Ministers were here revisiting work done so far on commission proposals for two taxes on digital profits that the Austrian presidency hopes to see finalised and agreed by December.

Await proposals

Minister for Finance Paschal Donohoe has been leading the charge against the measures, arguing that the EU should only embrace a “global” approach to digital taxation and await proposals due next spring from the OECD.

He has seen increasing support for his position in recent months and received a fillip during the week when a leaked German internal paper expressed coolness about the proposed measures.

A number of member states have begun to see the proposals as a potentially dangerous escalation of trade tensions with the US, a point which Mr Donohoe has strongly emphasised to colleagues.

Following the meeting on Saturday, Mr Donohoe said he had “articulated our concerns again on the impact of the tax on tax co-operation and open trade internationally and will continue to engage with the discussions”.

Mr Le Maire told journalists the European people were demanding the taxing of the digital giants, and expressed confidence that the concerns of countries such as Germany, Luxembourg and the Netherlands were being met.

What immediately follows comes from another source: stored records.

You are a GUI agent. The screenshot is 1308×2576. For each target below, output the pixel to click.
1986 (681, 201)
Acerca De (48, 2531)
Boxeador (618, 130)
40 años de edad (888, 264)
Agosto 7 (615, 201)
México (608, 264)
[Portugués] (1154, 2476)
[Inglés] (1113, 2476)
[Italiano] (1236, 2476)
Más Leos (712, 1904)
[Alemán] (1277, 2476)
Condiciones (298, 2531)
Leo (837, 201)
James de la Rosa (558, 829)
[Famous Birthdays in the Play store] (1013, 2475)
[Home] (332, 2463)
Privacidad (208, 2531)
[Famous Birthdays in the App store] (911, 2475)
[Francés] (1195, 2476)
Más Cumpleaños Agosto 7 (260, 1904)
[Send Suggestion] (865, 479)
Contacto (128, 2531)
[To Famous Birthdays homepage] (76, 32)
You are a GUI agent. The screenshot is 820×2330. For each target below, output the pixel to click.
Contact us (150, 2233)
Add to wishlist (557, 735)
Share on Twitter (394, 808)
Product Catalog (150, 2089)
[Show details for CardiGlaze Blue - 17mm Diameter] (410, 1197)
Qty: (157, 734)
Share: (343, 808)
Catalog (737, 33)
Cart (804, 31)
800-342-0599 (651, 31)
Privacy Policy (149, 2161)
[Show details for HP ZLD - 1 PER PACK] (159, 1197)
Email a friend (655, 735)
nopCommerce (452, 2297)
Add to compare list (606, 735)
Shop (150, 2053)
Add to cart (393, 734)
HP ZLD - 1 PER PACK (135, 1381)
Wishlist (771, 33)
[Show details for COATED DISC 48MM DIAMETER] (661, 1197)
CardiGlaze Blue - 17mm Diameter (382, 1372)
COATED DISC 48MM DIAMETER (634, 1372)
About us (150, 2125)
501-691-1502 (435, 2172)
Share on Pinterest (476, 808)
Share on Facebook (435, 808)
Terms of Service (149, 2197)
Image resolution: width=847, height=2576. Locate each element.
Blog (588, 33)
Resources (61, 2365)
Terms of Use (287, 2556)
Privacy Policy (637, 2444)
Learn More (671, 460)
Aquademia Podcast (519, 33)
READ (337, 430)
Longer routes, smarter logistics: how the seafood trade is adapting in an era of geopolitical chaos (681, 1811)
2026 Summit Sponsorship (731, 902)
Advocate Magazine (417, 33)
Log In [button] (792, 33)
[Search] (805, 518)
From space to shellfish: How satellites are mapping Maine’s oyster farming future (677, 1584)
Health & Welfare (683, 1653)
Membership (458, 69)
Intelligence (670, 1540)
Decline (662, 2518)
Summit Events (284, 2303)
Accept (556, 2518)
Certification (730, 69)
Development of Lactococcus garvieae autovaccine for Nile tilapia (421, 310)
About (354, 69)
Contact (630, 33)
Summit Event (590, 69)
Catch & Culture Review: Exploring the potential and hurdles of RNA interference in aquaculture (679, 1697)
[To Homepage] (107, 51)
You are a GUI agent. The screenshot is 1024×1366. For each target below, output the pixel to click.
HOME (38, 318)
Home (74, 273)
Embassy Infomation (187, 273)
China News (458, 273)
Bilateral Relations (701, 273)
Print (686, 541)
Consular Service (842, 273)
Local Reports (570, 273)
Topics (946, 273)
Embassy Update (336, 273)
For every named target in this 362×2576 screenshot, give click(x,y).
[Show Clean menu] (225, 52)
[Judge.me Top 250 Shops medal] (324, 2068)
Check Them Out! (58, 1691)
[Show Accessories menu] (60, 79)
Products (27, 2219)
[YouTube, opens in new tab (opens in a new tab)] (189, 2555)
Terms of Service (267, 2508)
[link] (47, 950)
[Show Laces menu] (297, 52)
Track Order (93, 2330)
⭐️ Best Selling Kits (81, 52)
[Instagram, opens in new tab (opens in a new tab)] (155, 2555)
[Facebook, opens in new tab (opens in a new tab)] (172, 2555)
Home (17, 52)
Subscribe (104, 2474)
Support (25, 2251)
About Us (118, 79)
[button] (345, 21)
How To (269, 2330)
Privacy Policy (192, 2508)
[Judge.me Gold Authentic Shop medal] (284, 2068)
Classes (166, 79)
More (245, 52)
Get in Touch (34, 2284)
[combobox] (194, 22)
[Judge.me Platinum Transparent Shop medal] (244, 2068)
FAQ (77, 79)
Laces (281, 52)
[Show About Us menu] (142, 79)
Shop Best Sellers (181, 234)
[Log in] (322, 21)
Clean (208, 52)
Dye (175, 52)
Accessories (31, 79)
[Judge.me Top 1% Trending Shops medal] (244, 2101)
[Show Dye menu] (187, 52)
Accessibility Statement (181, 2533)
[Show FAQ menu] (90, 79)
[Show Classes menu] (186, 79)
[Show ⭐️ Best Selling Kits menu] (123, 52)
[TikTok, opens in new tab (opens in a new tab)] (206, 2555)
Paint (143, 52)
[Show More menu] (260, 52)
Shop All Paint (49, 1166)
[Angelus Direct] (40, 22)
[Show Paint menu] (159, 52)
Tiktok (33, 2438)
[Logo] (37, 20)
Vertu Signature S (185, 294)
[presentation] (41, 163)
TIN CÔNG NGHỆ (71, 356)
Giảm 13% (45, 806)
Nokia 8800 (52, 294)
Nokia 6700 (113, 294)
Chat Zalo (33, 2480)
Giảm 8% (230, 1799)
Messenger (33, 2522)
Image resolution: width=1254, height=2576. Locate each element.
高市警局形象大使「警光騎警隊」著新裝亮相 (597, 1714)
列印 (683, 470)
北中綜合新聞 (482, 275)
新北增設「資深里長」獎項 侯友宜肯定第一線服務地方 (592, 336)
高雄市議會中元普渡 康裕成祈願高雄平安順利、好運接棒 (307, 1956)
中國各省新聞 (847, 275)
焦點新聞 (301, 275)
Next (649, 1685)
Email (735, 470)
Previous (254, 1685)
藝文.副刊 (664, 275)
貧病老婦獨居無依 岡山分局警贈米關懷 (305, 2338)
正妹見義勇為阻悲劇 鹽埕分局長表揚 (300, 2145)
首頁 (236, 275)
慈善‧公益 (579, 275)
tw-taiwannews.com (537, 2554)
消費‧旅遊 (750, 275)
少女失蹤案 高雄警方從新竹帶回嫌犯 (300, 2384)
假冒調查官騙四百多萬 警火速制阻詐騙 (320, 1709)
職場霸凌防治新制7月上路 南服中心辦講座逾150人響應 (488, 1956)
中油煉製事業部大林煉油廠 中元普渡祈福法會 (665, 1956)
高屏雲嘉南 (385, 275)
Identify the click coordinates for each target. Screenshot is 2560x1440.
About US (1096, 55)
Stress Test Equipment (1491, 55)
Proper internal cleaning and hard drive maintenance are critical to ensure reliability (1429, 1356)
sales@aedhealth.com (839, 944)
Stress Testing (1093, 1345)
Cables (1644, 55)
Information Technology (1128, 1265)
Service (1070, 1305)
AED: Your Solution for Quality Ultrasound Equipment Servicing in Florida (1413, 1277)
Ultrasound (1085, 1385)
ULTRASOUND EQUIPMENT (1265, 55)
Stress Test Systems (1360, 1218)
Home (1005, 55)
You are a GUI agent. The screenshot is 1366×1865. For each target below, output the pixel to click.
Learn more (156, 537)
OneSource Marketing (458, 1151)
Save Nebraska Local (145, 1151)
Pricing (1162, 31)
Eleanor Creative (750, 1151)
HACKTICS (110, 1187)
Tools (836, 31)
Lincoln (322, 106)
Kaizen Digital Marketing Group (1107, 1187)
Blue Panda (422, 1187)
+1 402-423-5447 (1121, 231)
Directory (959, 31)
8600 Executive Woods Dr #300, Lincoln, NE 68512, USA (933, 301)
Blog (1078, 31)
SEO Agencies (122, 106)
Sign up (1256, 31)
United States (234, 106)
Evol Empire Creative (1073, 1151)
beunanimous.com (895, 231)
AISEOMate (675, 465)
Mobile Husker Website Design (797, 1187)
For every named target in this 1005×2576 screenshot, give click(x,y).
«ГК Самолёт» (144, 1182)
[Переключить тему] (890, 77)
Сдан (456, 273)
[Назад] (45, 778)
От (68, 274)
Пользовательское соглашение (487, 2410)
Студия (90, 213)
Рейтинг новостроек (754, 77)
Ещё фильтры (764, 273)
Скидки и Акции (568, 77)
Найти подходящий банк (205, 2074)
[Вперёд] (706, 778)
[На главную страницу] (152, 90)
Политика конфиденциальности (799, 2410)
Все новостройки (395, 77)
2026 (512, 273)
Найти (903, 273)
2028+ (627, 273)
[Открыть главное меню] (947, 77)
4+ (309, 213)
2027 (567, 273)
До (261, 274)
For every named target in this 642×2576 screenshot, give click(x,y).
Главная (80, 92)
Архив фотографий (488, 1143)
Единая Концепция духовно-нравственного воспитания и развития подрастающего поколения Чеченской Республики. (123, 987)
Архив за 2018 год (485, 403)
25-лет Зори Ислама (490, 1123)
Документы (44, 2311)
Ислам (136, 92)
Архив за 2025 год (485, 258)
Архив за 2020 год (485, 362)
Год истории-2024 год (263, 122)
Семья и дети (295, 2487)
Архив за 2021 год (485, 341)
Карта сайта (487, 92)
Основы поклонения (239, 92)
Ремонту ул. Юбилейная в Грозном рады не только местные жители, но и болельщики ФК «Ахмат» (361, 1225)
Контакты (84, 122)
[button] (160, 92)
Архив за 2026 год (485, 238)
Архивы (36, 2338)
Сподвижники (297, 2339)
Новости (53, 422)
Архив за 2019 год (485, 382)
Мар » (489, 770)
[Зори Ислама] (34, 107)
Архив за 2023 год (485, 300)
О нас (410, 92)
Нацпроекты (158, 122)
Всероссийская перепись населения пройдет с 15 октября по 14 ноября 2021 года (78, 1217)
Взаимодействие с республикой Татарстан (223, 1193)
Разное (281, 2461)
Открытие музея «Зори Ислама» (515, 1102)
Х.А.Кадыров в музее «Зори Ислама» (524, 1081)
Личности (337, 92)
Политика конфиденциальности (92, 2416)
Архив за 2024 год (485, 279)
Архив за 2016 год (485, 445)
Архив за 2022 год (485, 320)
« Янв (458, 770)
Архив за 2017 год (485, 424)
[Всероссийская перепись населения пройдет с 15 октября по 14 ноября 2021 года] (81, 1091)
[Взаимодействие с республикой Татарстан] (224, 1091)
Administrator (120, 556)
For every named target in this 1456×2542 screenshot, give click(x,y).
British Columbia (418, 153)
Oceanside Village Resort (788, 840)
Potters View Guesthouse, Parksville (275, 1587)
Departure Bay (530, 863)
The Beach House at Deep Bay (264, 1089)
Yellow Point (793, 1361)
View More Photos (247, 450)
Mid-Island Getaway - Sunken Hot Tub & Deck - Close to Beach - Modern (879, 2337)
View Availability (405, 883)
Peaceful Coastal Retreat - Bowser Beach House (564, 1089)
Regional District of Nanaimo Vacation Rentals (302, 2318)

A strong majority of member states still support the proposals while, according to a commission source, Ireland, Denmark, Sweden, Finland, and Malta remain adamantly opposed.

Sweeten the pill

Mr Le Maire has proposed to sweeten the pill for doubting member states by adding a “sunset clause” to the commission’s short-term, interim measure, a plan for a 3 per cent tax on the digital turnover of large firms, specifically on revenue of online targeted advertising and intermediate platform services.The French insist that the tax was always intended just as an interim measure.

Under his proposal, the new tax, expected to raise some €5 billion a year, would end once a deal is reached at OECD level on the reform of the taxation of digital companies. The Austrians have also been talking of exempting the sale of data from the scope of the tax.

Germany’s finance minister Olaf Scholz said a European tax overhaul to increase levies on large digital firms would need time to be agreed, but insisted a solution was needed. But he said the issue had become one about tax allocation – where tax is levied – and no longer just about avoidance. He expressed concern about the measure leading to double taxation.

Challenged

A failure to agree, the tax’s proponents argue, will lead to proliferation of national measures. “Eleven EU member states have . . . introduced or plan to implement national taxes to cope with the challenges of the digitalised economy, all of them of a diverse nature,” an Austrian presidency document warns. “These unco-ordinated unilateral measures constitute a fragmentation of the single market and distort competition.”

The finance ministers also considered whether the EU should draw up a regulatory framework for cryptocurrencies in order to prevent tax evasion and money laundering.